As the Andre J.L. Koo Professor of Management and Director of the Business & Society Program at NYU Stern, Professor Wiesenfeld has made profound contributions to our understanding of organizational change and identity; digital work and the future of organizations; and stakeholder responses to restructuring, remote work, and crises. Her address was both thought-provoking and timely—offering a compelling vision of how cognition will shift and expand as humans continue to leverage AI.
Re-watch her address here: https://youtu.be/GI0N2UI4eOI

Batia Wiesenfeld, Andre J.L. Koo Professor of Management, is also the Director of the Business and Society Program at New York University’s Stern School of Business. She is an expert on the effective management of organizational change across industries and sectors. She studies how technology changes the future of work and organizations, and how to manage employee and stakeholder reactions to layoffs, restructuring, remote work, and stigmatizing crises. Currently, much of her work focuses on how new AI/ML and digital health technologies are changing healthcare work and healthcare organizations, and how these technologies can be used for equity, upskilling, and at scale. Her work is multi-method, incorporating surveys, experiments, archival data analysis, interviews and observation. She is also an expert on theories of organizational identification, fairness, and construal level.

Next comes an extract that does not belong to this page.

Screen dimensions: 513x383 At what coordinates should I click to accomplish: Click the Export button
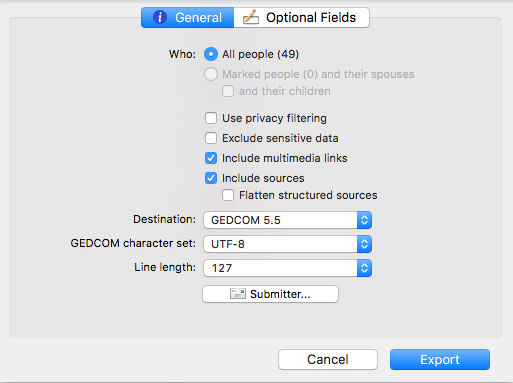click(x=440, y=359)
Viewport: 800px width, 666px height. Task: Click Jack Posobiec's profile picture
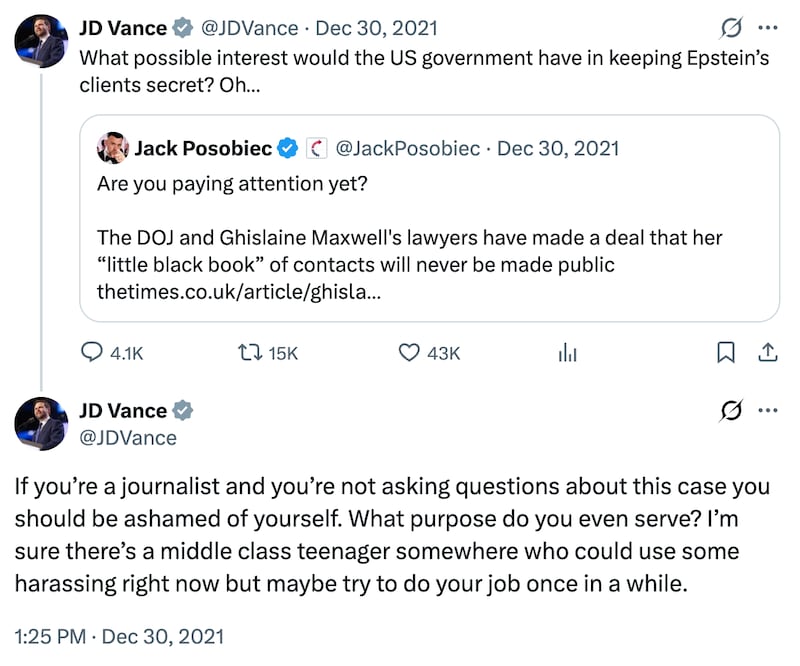(114, 148)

A former editor of Organization Science, she serves or served on multiple editorial boards including Administrative Science Quarterly and Organizational Behavior and Human Decision Processes. She is a Fellow of the Academy of Management, served on the Board of Governors of the Academy of Management, and has received several large grants to support her work, including from the National Science Foundation. Batia received her PhD in Management from Columbia Business School, serves as an executive coach, and consults to senior leadership in a variety of organizations.